■ Records for processing:
:::

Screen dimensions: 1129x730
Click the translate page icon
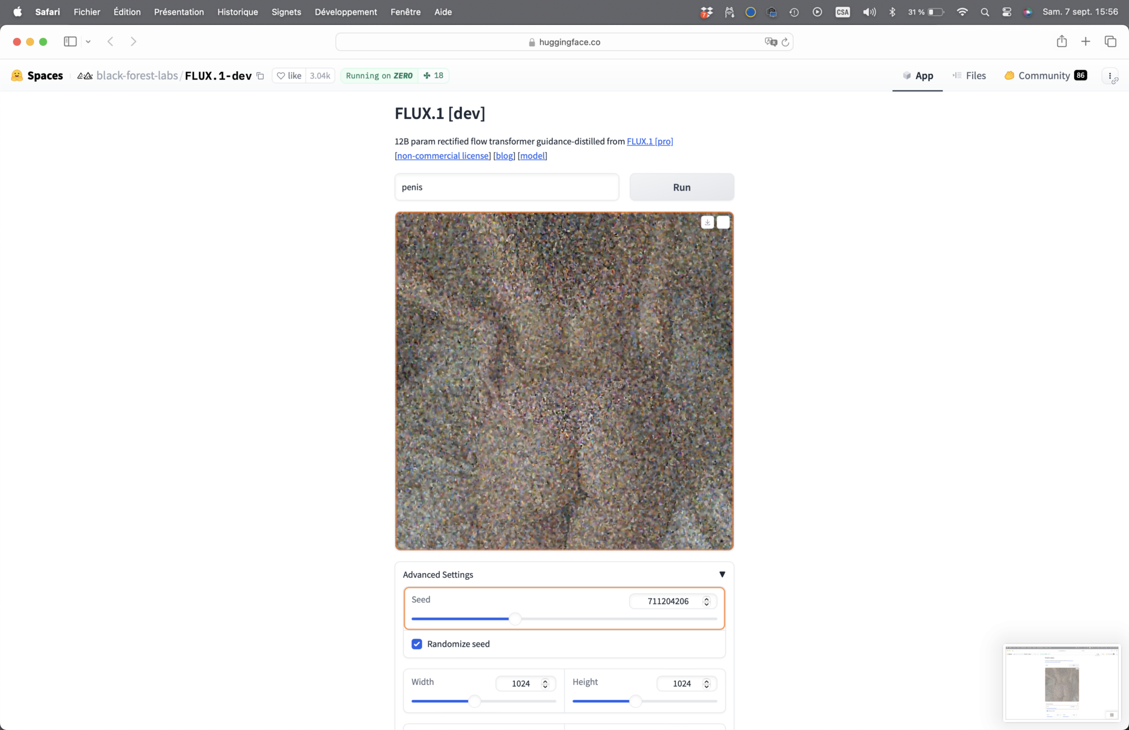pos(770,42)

:::

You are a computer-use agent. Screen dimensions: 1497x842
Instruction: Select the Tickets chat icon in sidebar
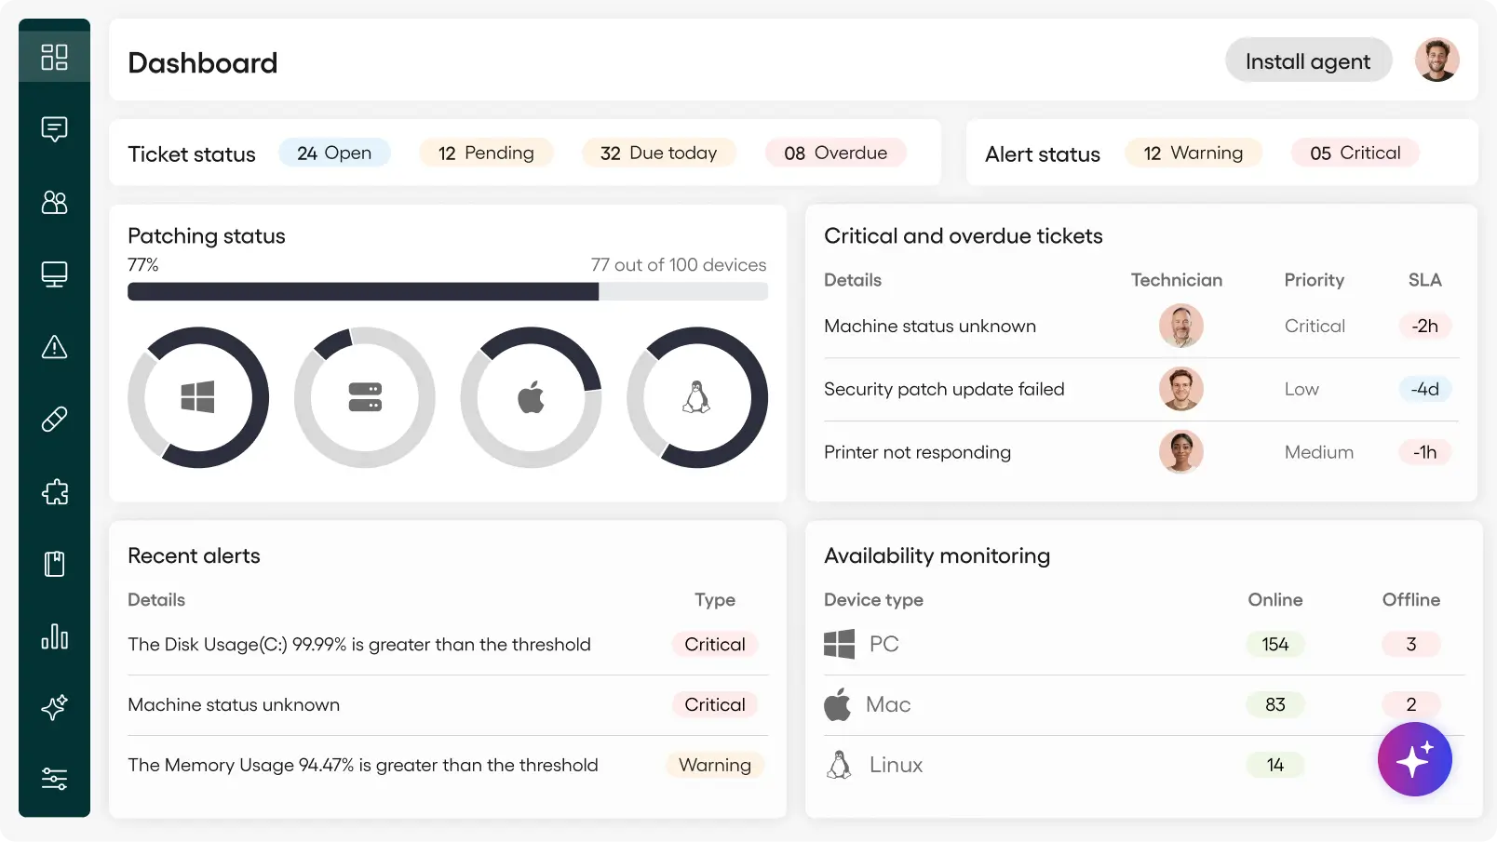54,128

:::

■ What the task requires:
Go through the records line by line and count those that contain the string "dimensions". Answer with the count alone.

■ Exercise response:
2